─── RECORDS FOR THE TASK

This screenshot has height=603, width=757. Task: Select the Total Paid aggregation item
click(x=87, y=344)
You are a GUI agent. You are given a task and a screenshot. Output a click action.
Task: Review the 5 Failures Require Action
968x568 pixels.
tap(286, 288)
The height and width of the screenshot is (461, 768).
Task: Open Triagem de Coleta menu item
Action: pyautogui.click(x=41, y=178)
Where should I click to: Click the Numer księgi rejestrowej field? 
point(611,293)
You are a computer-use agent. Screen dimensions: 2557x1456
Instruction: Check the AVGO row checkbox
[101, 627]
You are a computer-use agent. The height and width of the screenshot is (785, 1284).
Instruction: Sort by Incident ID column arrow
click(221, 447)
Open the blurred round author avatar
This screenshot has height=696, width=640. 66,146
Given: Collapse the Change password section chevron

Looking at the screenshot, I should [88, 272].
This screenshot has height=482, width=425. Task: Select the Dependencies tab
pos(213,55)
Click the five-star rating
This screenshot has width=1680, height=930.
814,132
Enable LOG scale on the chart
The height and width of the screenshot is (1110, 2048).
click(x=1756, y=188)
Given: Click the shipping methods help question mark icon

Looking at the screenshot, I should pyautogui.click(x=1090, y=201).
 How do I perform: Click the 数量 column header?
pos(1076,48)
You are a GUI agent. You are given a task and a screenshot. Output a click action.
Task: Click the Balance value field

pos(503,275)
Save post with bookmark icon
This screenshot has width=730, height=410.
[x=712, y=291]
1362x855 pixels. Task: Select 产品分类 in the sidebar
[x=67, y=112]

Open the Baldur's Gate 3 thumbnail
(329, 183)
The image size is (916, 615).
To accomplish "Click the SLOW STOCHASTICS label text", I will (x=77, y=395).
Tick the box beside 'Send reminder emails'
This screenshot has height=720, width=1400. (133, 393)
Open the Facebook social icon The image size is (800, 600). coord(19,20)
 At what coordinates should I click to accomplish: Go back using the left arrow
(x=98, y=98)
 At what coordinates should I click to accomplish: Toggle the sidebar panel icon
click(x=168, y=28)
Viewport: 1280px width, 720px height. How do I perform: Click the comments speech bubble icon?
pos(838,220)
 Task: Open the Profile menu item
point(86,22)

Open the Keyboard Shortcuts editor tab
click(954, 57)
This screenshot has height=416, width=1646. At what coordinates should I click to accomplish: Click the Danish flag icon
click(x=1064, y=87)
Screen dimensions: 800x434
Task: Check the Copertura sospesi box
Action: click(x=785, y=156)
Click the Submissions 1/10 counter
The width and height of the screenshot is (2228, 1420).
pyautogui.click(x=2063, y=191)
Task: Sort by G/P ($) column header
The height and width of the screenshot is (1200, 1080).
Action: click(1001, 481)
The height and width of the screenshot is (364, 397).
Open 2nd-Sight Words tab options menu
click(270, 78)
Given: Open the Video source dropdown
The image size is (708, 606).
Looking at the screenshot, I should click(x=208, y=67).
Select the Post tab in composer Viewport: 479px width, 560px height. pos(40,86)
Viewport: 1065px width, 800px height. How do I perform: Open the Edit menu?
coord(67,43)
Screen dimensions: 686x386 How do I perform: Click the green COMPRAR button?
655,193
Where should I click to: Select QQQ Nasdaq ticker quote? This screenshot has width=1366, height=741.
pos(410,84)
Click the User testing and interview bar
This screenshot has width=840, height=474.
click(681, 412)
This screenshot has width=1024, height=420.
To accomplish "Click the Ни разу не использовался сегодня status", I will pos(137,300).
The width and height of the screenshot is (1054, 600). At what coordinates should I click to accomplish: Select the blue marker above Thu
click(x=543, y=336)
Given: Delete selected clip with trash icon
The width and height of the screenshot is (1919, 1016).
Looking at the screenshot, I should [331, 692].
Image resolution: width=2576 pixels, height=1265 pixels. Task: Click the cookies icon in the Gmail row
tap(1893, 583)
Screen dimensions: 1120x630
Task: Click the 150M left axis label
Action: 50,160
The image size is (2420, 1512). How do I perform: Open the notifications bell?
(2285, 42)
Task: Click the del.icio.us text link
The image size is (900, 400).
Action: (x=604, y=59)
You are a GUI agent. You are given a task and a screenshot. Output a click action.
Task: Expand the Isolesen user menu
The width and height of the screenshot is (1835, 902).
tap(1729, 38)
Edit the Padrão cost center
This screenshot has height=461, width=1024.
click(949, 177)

──────

▶ [EXERCISE PROMPT]: Put each line of the records above into a numbered list, omitting the blank lines.

▶ [EXERCISE SOLUTION]:
1. This screenshot has height=603, width=757. Task: Select the Total Paid aggregation item
2. click(x=87, y=344)
3. You are a GUI agent. You are given a task and a screenshot. Output a click action.
4. Task: Review the 5 Failures Require Action
5. 968x568 pixels.
6. tap(286, 288)
7. The height and width of the screenshot is (461, 768).
8. Task: Open Triagem de Coleta menu item
9. Action: pyautogui.click(x=41, y=178)
10. Where should I click to: Click the Numer księgi rejestrowej field? 
11. point(611,293)
12. You are a computer-use agent. Screen dimensions: 2557x1456
13. Instruction: Check the AVGO row checkbox
14. [101, 627]
15. You are a computer-use agent. The height and width of the screenshot is (785, 1284).
16. Instruction: Sort by Incident ID column arrow
17. click(221, 447)
18. Open the blurred round author avatar
19. This screenshot has height=696, width=640. 66,146
20. Given: Collapse the Change password section chevron
21. Looking at the screenshot, I should [88, 272].
22. This screenshot has height=482, width=425. Task: Select the Dependencies tab
23. pos(213,55)
24. Click the five-star rating
25. This screenshot has width=1680, height=930.
26. 814,132
27. Enable LOG scale on the chart
28. The height and width of the screenshot is (1110, 2048).
29. click(x=1756, y=188)
30. Given: Click the shipping methods help question mark icon
31. Looking at the screenshot, I should pyautogui.click(x=1090, y=201).
32.  How do I perform: Click the 数量 column header?
33. pos(1076,48)
34. You are a GUI agent. You are given a task and a screenshot. Output a click action.
35. Task: Click the Balance value field
36. pos(503,275)
37. Save post with bookmark icon
38. This screenshot has width=730, height=410.
39. [x=712, y=291]
40. 1362x855 pixels. Task: Select 产品分类 in the sidebar
41. [x=67, y=112]
42. Open the Baldur's Gate 3 thumbnail
43. (329, 183)
44. The image size is (916, 615).
45. To accomplish "Click the SLOW STOCHASTICS label text", I will (x=77, y=395).
46. Tick the box beside 'Send reminder emails'
47. This screenshot has height=720, width=1400. (133, 393)
48. Open the Facebook social icon The image size is (800, 600). coord(19,20)
49.  At what coordinates should I click to accomplish: Go back using the left arrow
50. (x=98, y=98)
51.  At what coordinates should I click to accomplish: Toggle the sidebar panel icon
52. click(x=168, y=28)
53. Viewport: 1280px width, 720px height. How do I perform: Click the comments speech bubble icon?
54. pos(838,220)
55.  Task: Open the Profile menu item
56. point(86,22)
57. Open the Keyboard Shortcuts editor tab
58. click(954, 57)
59. This screenshot has height=416, width=1646. At what coordinates should I click to accomplish: Click the Danish flag icon
60. click(x=1064, y=87)
61. Screen dimensions: 800x434
62. Task: Check the Copertura sospesi box
63. Action: click(x=785, y=156)
64. Click the Submissions 1/10 counter
65. The width and height of the screenshot is (2228, 1420).
66. pyautogui.click(x=2063, y=191)
67. Task: Sort by G/P ($) column header
68. The height and width of the screenshot is (1200, 1080).
69. Action: click(1001, 481)
70. The height and width of the screenshot is (364, 397).
71. Open 2nd-Sight Words tab options menu
72. click(270, 78)
73. Given: Open the Video source dropdown
74. The image size is (708, 606).
75. Looking at the screenshot, I should click(x=208, y=67).
76. Select the Post tab in composer Viewport: 479px width, 560px height. pos(40,86)
77. Viewport: 1065px width, 800px height. How do I perform: Open the Edit menu?
78. coord(67,43)
79. Screen dimensions: 686x386 How do I perform: Click the green COMPRAR button?
80. 655,193
81. Where should I click to: Select QQQ Nasdaq ticker quote? This screenshot has width=1366, height=741.
82. pos(410,84)
83. Click the User testing and interview bar
84. This screenshot has width=840, height=474.
85. click(681, 412)
86. This screenshot has width=1024, height=420.
87. To accomplish "Click the Ни разу не использовался сегодня status", I will pos(137,300).
88. The width and height of the screenshot is (1054, 600). At what coordinates should I click to accomplish: Select the blue marker above Thu
89. click(x=543, y=336)
90. Given: Delete selected clip with trash icon
91. The width and height of the screenshot is (1919, 1016).
92. Looking at the screenshot, I should [331, 692].
93. Image resolution: width=2576 pixels, height=1265 pixels. Task: Click the cookies icon in the Gmail row
94. tap(1893, 583)
95. Screen dimensions: 1120x630
96. Task: Click the 150M left axis label
97. Action: 50,160
98. The image size is (2420, 1512). How do I perform: Open the notifications bell?
99. (2285, 42)
100. Task: Click the del.icio.us text link
101. The image size is (900, 400).
102. Action: (x=604, y=59)
103. You are a GUI agent. You are given a task and a screenshot. Output a click action.
104. Task: Expand the Isolesen user menu
105. The width and height of the screenshot is (1835, 902).
106. tap(1729, 38)
107. Edit the Padrão cost center
108. This screenshot has height=461, width=1024.
109. click(949, 177)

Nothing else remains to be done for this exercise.